The Owen Roberts Story: A Rhapsody in Ab (Band Profiles, Part IV)


This is a story about Ab. In musical lingo, Ab is "A flat," not an abbreviation for Abraham, Abner, Absalom, or Abigail. Ab is where Owen Roberts's musical education began, and that probably explains a lot.

At age 13, Owen found it was not an option or a desire -- rather, it was a requirement -- that all cool guys be in a band. One of his best friends was Lonnie Aarssen, "an amazing keyboard player already at 13," and together they decided that if they were to be at the sharp edge of cool they needed a band. This despite the fact that Owen couldn’t play anything other than the Satisfaction riff on his acoustic guitar (a riff you can still hear any time the X-Tension Chords play) and The Wabash Cannonball.

What instrument, Lonnie wondered, could his sincere but talent-challenged pal play well enough to be part of the band (eventually called The Store, since most of the members worked at a -- you guessed it -- store)? Lonnie settled on the bass for Owen. Four strings shouldn’t be too hard, right? The only problem was, no one in the band knew much of anything about the bass: how to play it, for instance, or even how to tune it. But Lonnie was a teenager! A rebel! And in the spirit and wisdom of youth, he just made it up. (Please note: This guy is now a long-tenured, highly published biology professor at Queen’s University in Canada, one of the country’s most prestigious institutions. He also has his own blues band, and sings uptempo blues like he was born in Chicago).

To tune that bass, Lonnie focused on fundamentals, the ABCs. Or at least the A. Make that Ab. Who really knows what he was thinking? Under his expert guidance, our hero's first bass guitar (an ugly but affordable Kay) went from bottom to top, A flat, D flat, F sharp, "and I forget after that," recalls Owen, foggily. It didn’t really matter, because who played the top bass string, anyway? In fact, who played the top two strings? Show-offs, that’s who.

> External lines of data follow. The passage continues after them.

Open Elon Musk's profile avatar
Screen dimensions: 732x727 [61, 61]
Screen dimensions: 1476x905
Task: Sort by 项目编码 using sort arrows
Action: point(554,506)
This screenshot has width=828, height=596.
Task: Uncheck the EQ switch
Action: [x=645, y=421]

The best thing about this tuning was that no musicians watching him could figure out what the heck he was playing. He wasn't all that good, but he sure was different.

That merriment ended a few years and basses later, when Owen joined an established country band, The Alley Cats, to get himself through school. The band leader, Jim Stirling, was about 20 years Owen's senior and did amazing Elvis impersonations. He played a Fender Broadcaster, which is worth a mint now. He knew every country song imaginable. Owen hardly knew any, but Stirling's patience with the newcomer was legendary.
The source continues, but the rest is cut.